Preparation Time: 10 Minutes
Cooking Time: 20 Minutes
1/2 cup plain fat free yogurt
1/4 cup crumbled feta cheese
1/4 cup chopped seeded cucumber
1/2 teaspoon dried mint or dill weed
4 skinless salmon fillets (about 4 ounces each)
1/4 teaspoon salt
1/4 teaspoon pepper
2 cups (about 10 ounces) frozen shredded hash brown potatoes, thawed, or shredded fresh potatoes
1 tablespoon olive oil
Lemon wedges and kalamata olives, optional
In small bowl, combine yogurt, feta cheese, cucumber and mint; set aside. Pat fish dry with paper towels; season with salt and pepper. Place 1/2 cup potato on top of each fillet, pressing firmly to form an even layer. In large nonstick skillet, heat oil over medium heat until hot. Carefully place fillets, potato side down, in skillet.
Cook 8 to 10 minutes (without moving fillets) until potatoes are golden brown.
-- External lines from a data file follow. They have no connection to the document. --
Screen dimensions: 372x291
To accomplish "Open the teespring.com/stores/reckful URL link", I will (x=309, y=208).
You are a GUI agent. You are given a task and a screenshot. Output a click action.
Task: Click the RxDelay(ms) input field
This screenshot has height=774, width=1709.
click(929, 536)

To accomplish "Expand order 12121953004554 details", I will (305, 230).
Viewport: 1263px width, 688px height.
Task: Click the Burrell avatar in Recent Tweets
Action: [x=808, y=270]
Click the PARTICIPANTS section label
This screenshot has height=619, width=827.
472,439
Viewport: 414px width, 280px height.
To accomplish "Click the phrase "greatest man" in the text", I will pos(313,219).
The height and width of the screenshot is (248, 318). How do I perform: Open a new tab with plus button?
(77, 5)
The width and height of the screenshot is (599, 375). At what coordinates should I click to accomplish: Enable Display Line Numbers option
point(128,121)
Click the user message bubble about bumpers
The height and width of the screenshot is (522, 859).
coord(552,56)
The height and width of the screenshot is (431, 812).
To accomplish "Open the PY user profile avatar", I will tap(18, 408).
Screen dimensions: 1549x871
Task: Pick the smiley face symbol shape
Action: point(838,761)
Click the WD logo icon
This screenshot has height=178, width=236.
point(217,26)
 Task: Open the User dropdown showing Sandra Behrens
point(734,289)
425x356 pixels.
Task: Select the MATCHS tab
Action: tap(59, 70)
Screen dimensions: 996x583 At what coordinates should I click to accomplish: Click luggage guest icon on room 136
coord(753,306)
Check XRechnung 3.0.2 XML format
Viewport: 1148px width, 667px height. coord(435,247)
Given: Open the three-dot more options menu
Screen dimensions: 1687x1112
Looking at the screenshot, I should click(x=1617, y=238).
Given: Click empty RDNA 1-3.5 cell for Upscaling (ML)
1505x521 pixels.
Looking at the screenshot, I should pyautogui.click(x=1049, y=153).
Using large spatula, turn fillets over; cook an additional 4 to 6 minutes or until fish is cooked to desired doneness. Serve with sauce and, if desired, lemon and olives.
Tip: Salmon fillets may have small thin bones that can be removed before cooking. To locate bones, run fingers across surface of fish; pull out any bones using tweezers or pliers.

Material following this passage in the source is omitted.